* **Extrait de page**
★ ★ ★ ★ ★

Frais annexes : 600 euros d’assurance voyage payé chaque début d’année (je n’ai aucune autre couverture) – billet de retour depuis la Colombie offert par mes parents pour me permettre de rentrer à Noël.

Itinéraire

Comme toujours, je suis partie de chez moi, en Suisse. Départ le 8 décembre 2016 en direction de Gibraltar pour trouver un bateau : Lausanne – Alès – Marseille – Toulouse – Bordeaux – Pau – San Sebastian – Cazorla (magnifique) – Grenada – Malaga – Cádiz – Tarifa – Gibraltar, en environ un mois.

J’ai passé un mois à Gibraltar à caréner et préparer le bateau pour la transat avec le capitaine, et puis nous sommes partis le premier février. 28 jours de navigation, de Gibraltar à la Barbade, avec deux jours de ravitaillement à Gran Canaria.

En suite j’ai passé environ six mois dans les Caraïbes : Barbade – îles Grenadines – Guadeloupe – Dominique – Guadeloupe – Martinique – Tobago – Trinidad. Puis, fin septembre, j’ai rejoint les Sea Shepherd à Cancun pour une mission de sept semaines : Cancun – Martinique – Dominique – Guadeloupe – Dominique – Curaçao – Sainte-Lucie – Iles Vierges – et enfin le Panama. J’y ai travaillé avec l’asso GeoParadise durant près de deux mois.

★ ★ ★ ★ ★

* **Données fournies**

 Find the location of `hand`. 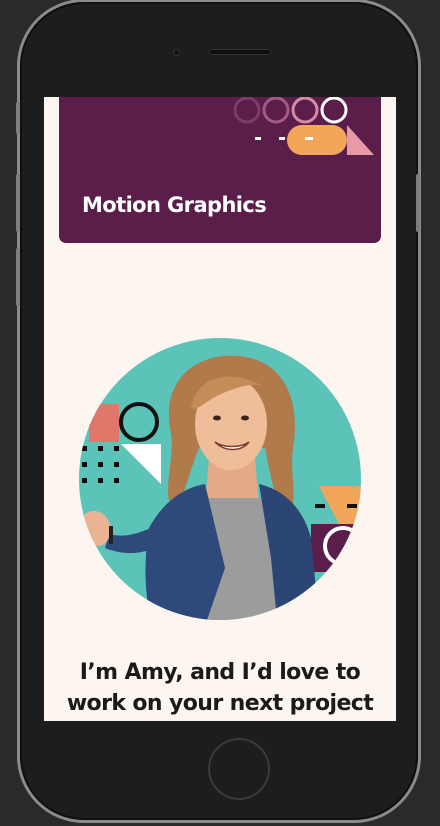

hand is located at coordinates (97, 528).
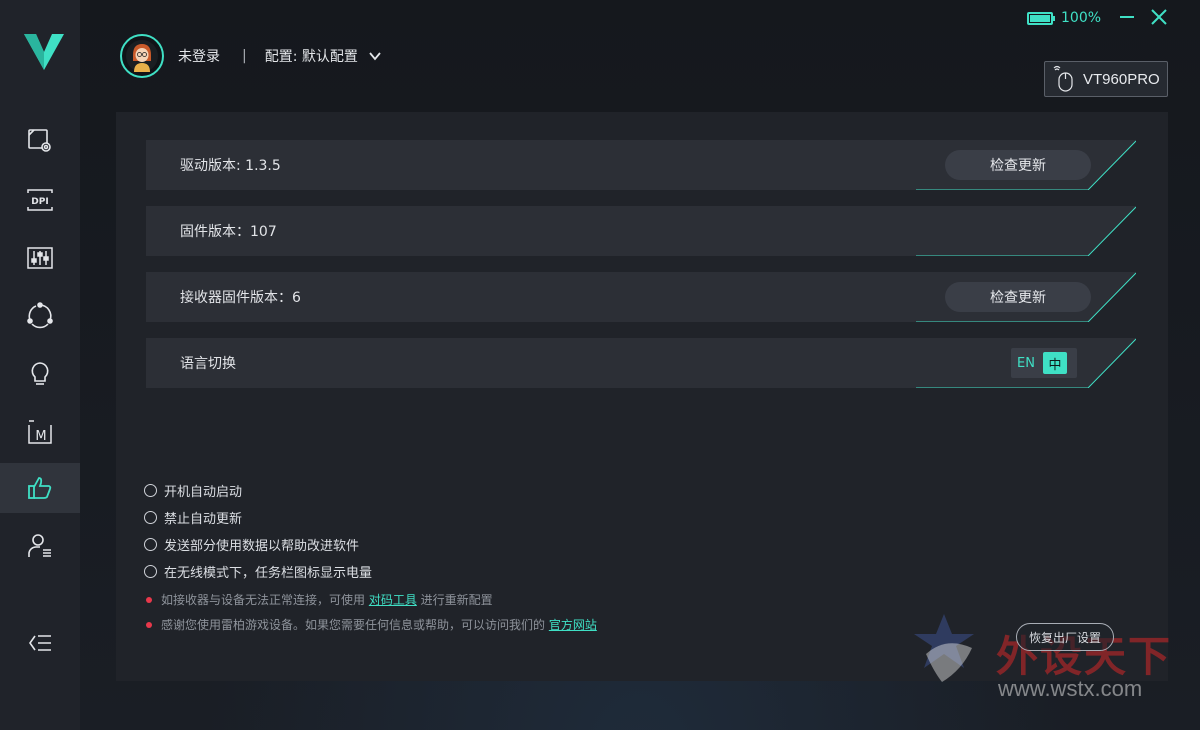  What do you see at coordinates (1041, 18) in the screenshot?
I see `battery-icon` at bounding box center [1041, 18].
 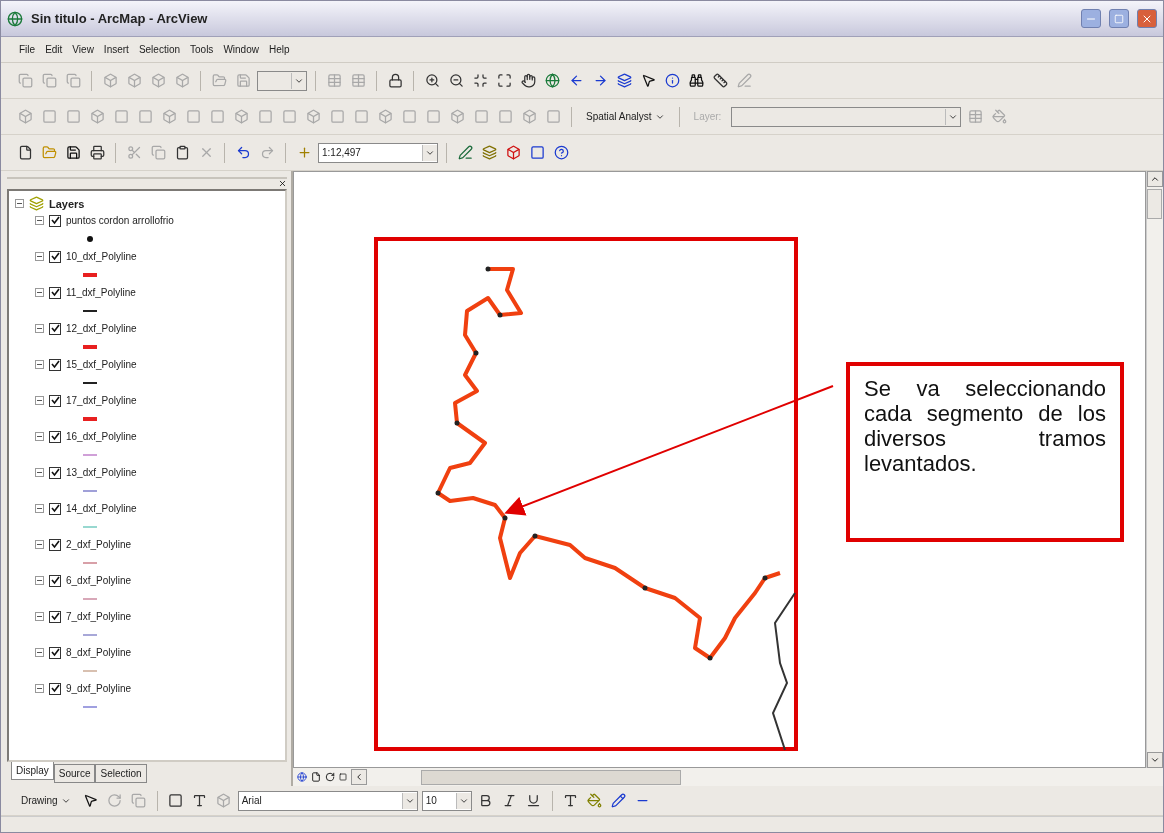 I want to click on scroll-down-button, so click(x=1155, y=760).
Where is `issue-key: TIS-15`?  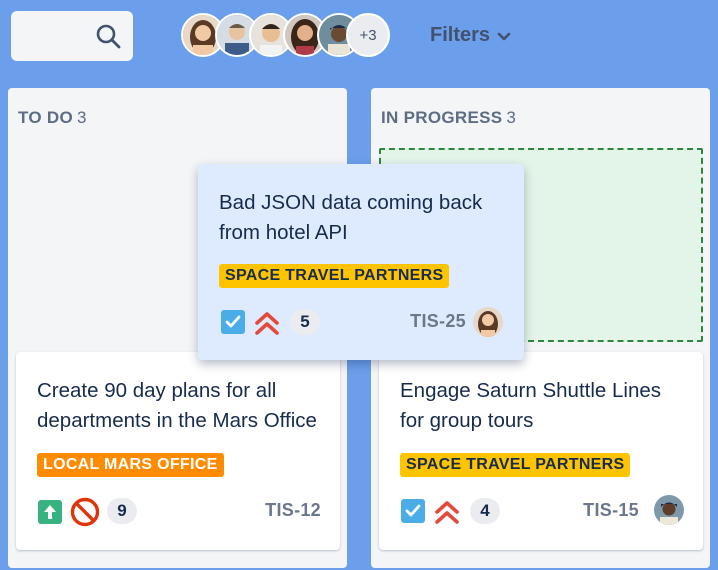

★ ★ ★ ★ ★

* **Consigne**
Recopiez intégralement le récit de voyage, sans rien y modifier. Les données ne servent à rien ici.

* **Votre réponse**
Frais annexes : 600 euros d’assurance voyage payé chaque début d’année (je n’ai aucune autre couverture) – billet de retour depuis la Colombie offert par mes parents pour me permettre de rentrer à Noël.

Itinéraire

Comme toujours, je suis partie de chez moi, en Suisse. Départ le 8 décembre 2016 en direction de Gibraltar pour trouver un bateau : Lausanne – Alès – Marseille – Toulouse – Bordeaux – Pau – San Sebastian – Cazorla (magnifique) – Grenada – Malaga – Cádiz – Tarifa – Gibraltar, en environ un mois.

J’ai passé un mois à Gibraltar à caréner et préparer le bateau pour la transat avec le capitaine, et puis nous sommes partis le premier février. 28 jours de navigation, de Gibraltar à la Barbade, avec deux jours de ravitaillement à Gran Canaria.

En suite j’ai passé environ six mois dans les Caraïbes : Barbade – îles Grenadines – Guadeloupe – Dominique – Guadeloupe – Martinique – Tobago – Trinidad. Puis, fin septembre, j’ai rejoint les Sea Shepherd à Cancun pour une mission de sept semaines : Cancun – Martinique – Dominique – Guadeloupe – Dominique – Curaçao – Sainte-Lucie – Iles Vierges – et enfin le Panama. J’y ai travaillé avec l’asso GeoParadise durant près de deux mois.